## Purpose

In this notebook, we create a basic convolutional neural network so as to perform a 10 class classification task on the mnist dataset.  

In [1]:
from keras.datasets import mnist
from keras.utils import to_categorical
from keras import layers
from keras import models
import warnings
warnings.filterwarnings('ignore')

Using TensorFlow backend.
  _np_qint8 = np.dtype([("qint8", np.int8, 1)])
  _np_quint8 = np.dtype([("quint8", np.uint8, 1)])
  _np_qint16 = np.dtype([("qint16", np.int16, 1)])
  _np_quint16 = np.dtype([("quint16", np.uint16, 1)])
  _np_qint32 = np.dtype([("qint32", np.int32, 1)])
  np_resource = np.dtype([("resource", np.ubyte, 1)])
  _np_qint8 = np.dtype([("qint8", np.int8, 1)])
  _np_quint8 = np.dtype([("quint8", np.uint8, 1)])
  _np_qint16 = np.dtype([("qint16", np.int16, 1)])
  _np_quint16 = np.dtype([("quint16", np.uint16, 1)])
  _np_qint32 = np.dtype([("qint32", np.int32, 1)])
  np_resource = np.dtype([("resource", np.ubyte, 1)])


## Data

We will begin by loading the mnist dataset.

In [2]:
(train_images, train_labels), (test_images, test_labels) = mnist.load_data()

Downloading data from https://s3.amazonaws.com/img-datasets/mnist.npz


In [3]:
print(train_images.shape)
print(test_images.shape)
print(train_labels.shape)

(60000, 28, 28)
(10000, 28, 28)
(60000,)


Therefore, our training set consists of 60000 images of size 28x28 and our test set of 10000 images of the same size.
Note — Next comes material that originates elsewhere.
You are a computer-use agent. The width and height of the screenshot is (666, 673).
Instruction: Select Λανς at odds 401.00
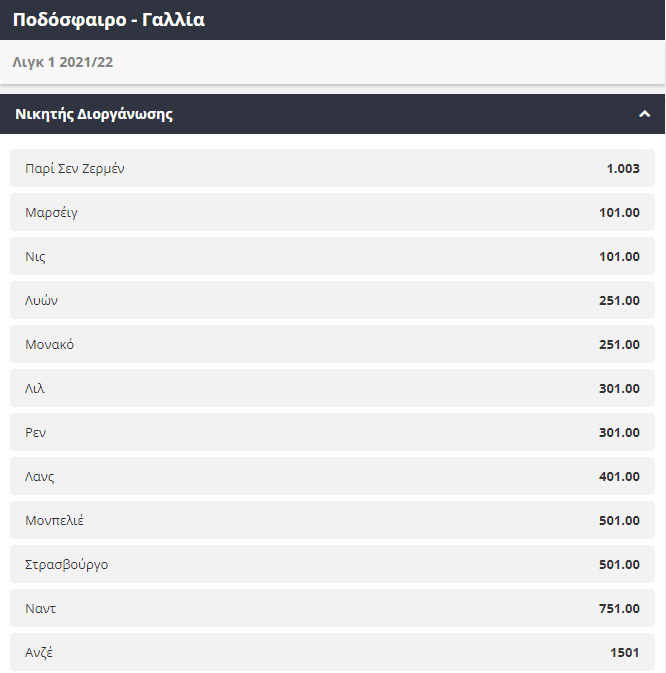[332, 476]
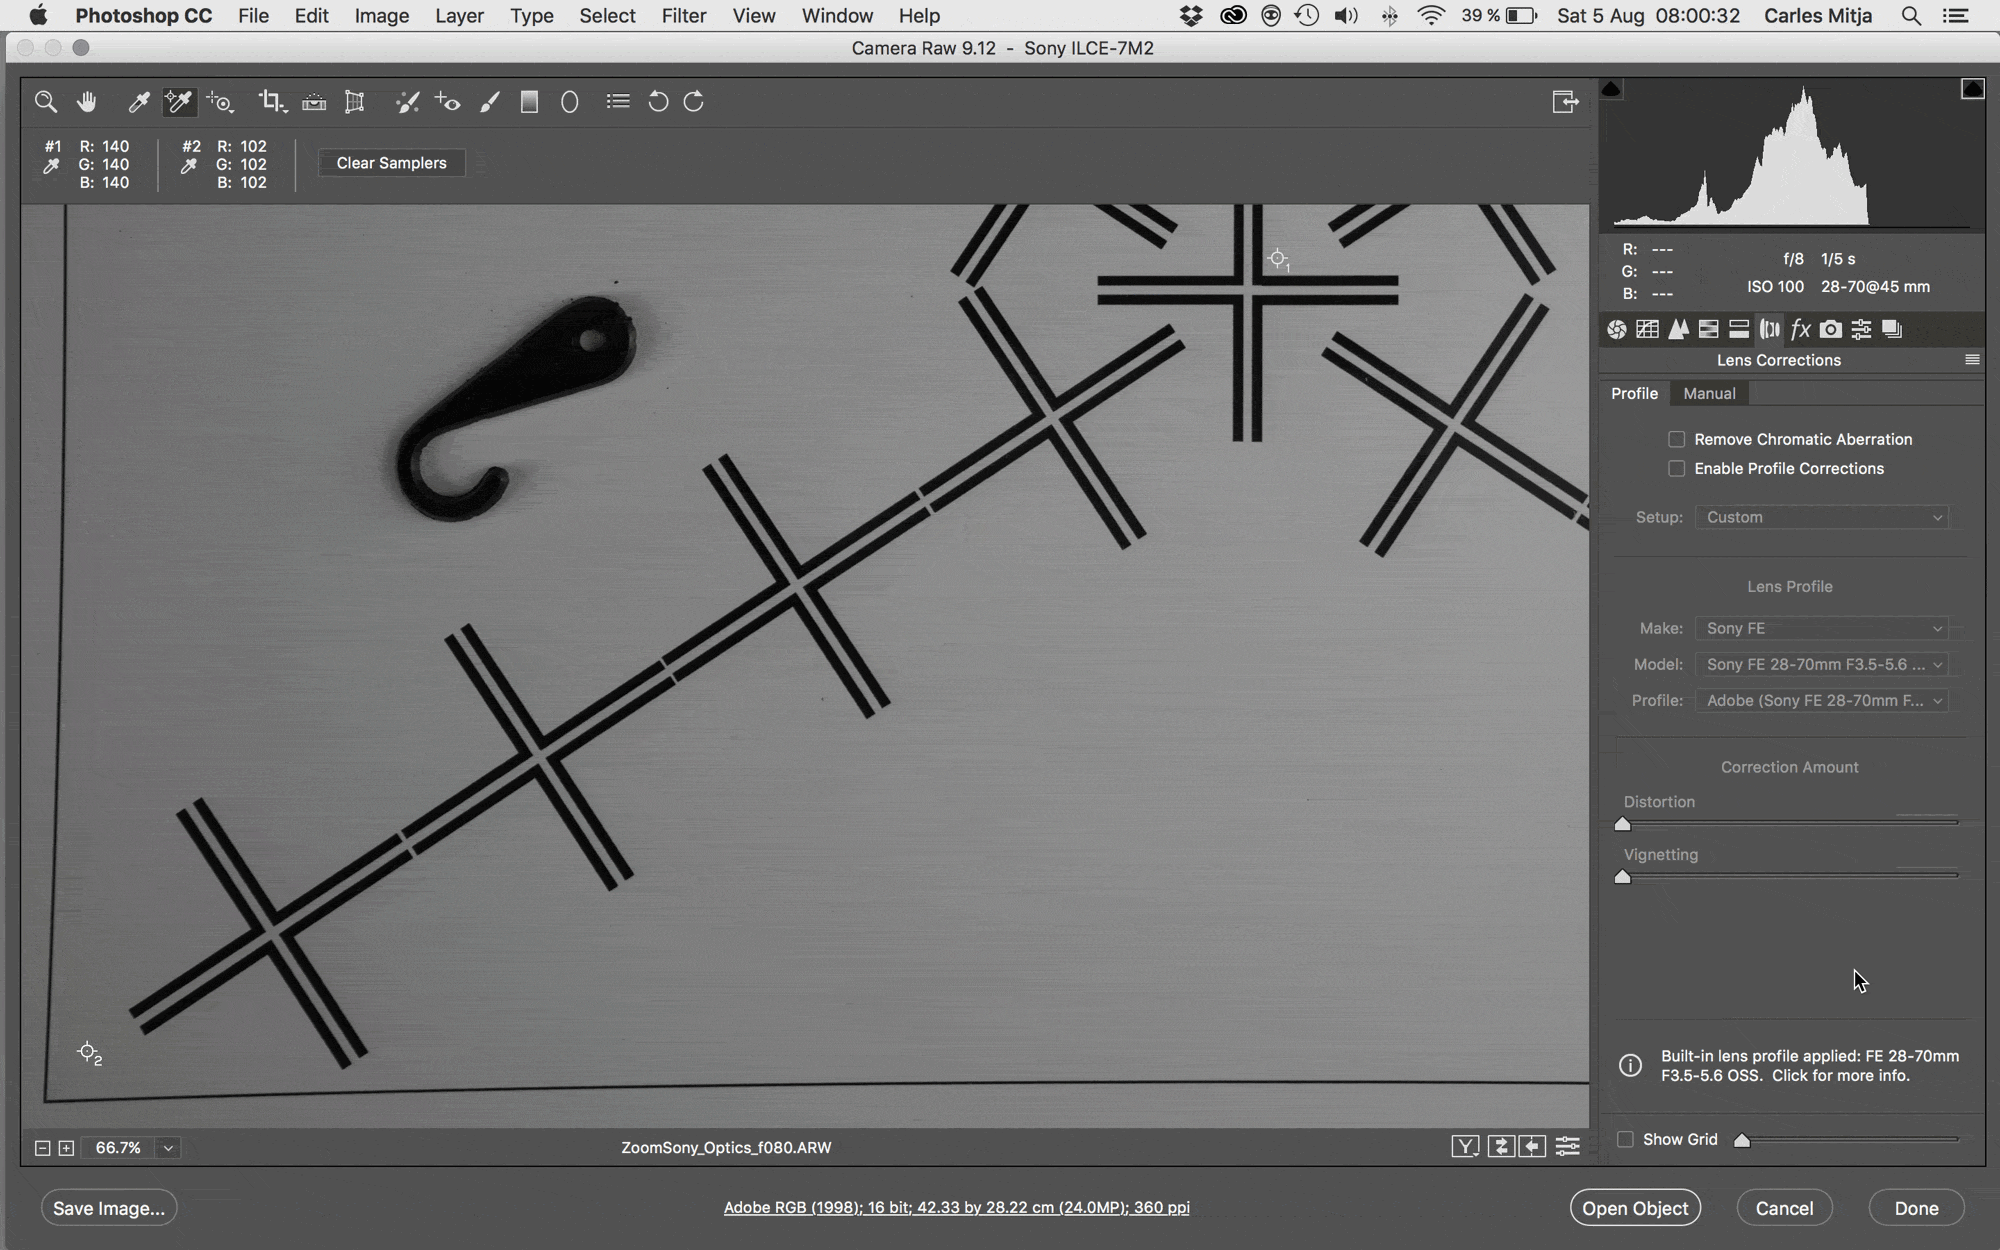
Task: Enable Remove Chromatic Aberration checkbox
Action: [1677, 439]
Let us now see the labels of the first five trainig images so as to see how they are expressed.

In [4]:
for i in range(5):
  print(train_labels[i])

5
0
4
1
9


We see that the label gives us the number corresponding to the image. Recall that our images show numbers from 1 to 10, so the labels go from 0 to 9. Therefore, we will need to convert them to one-hot encoding when preprocessing the data.

## Model

Let us now created the model. It will be a convolutional neural network. Keep in mind that:
* Our images are of size 28x28.
* Our tasks consists in performing a classification within 10 possible classes.

In [5]:
model = models.Sequential()
model.add(layers.Conv2D(32, (3, 3), activation='relu', input_shape=(28, 28, 1)))
model.add(layers.MaxPooling2D((2, 2)))
model.add(layers.Conv2D(64, (3, 3), activation='relu'))
model.add(layers.MaxPooling2D((2, 2)))
model.add(layers.Conv2D(64, (3, 3), activation='relu'))
model.add(layers.Flatten())
model.add(layers.Dense(64, activation='relu'))
model.add(layers.Dense(10, activation='softmax'))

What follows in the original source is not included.